The Golden State Warriors are in a nightmare scenario. Steph Curry’s broken hand will keep him out for three months, Klay Thompson may not play this season. Andre Iguodala and Kevin Durant are on other teams. Their depth is arguably the worst in the NBA.
Draymond Green has been frank about their struggles, and a short-term future that could be very ugly. At the end of a dynasty, a run of five consecutive NBA Finals appearances, teams are usually in a much worse spot than the Warriors are, however. This team might be set for pain in 2019/20, but there are reasons for hope in 2020/21.
First of all, the construction of their dominant roster meant they didn’t have to clear out all future assets. Durant arrived in free agency, Curry, Thompson and Green were all drafted. They will not have to send their first-round pick to Brooklyn.
The Warriors have their first-round selections for the foreseeable future, enabling them to pad out their roster with fresh talent or use them to make trades to improve the group around Curry, D’Angelo Russell, Thompson and Green in 2020/21.

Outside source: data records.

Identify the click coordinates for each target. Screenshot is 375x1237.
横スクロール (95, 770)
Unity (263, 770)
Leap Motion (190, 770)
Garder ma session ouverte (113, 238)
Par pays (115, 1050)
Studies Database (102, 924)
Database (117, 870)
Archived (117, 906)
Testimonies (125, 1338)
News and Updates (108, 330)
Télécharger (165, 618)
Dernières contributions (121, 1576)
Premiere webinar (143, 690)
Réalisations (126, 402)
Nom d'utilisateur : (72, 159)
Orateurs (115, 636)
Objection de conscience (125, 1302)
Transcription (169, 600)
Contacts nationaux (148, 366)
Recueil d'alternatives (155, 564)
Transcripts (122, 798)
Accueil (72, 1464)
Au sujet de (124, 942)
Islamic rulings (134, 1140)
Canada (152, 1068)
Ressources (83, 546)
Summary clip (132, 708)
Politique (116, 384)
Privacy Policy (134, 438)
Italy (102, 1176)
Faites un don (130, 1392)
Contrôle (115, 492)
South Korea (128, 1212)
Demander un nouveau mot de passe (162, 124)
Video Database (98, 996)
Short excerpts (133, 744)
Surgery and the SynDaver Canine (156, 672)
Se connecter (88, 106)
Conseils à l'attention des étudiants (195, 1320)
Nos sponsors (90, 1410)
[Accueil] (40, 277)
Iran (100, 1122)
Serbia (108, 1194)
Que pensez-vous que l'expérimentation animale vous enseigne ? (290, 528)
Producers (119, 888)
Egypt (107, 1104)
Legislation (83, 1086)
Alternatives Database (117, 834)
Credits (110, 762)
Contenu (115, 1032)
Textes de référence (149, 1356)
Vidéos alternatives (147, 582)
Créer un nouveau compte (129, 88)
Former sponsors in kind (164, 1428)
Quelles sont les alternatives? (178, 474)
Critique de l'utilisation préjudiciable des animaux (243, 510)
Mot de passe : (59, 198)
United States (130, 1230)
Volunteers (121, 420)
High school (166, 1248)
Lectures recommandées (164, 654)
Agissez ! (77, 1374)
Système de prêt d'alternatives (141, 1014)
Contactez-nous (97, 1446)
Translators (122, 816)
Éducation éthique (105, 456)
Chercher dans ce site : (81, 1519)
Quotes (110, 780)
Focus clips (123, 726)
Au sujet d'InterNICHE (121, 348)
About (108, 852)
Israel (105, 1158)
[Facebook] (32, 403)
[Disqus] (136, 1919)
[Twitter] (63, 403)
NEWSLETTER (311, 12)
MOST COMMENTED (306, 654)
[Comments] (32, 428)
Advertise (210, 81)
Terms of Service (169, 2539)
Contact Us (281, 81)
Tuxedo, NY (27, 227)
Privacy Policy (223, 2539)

That core alone would be very competitive. Solid drafting – who knows where they’ll end up in the 2020 NBA Draft – could bolster the cast around that quartet. Rumours of a Russell trade will bubble along all year – it’s possible he’s on a different team by the start of next season, giving Golden State more assets.
It’s an unusual situation Bob Myers finds himself in. After a run like this, a deep rebuild is meant to begin. New, long-term contracts for Green and Thompson, and the arrival of Russell, contribute to some unique circumstances. Most franchises in ‘win-now’, as the Warriors were for the last five years, end up flipping future picks to enhance their title chances. Golden State never did that, partly because they didn’t need to.
Players have shown a willingness to move around the league for a number of reasons. Success, and the culture built by Myers and Steve Kerr, has seen Curry, Green and Thompson stay put. While the trio are all vastly experienced now, they still have at least a couple more seasons of their primes to go. And that’s, perhaps crucially, without the distraction of upcoming free agency.
The Warriors are heading to the lottery in 2019/20, but don’t be surprised to see them – assuming all their stars are healthy – competing at the top of the Western Conference in the 2020/21 season.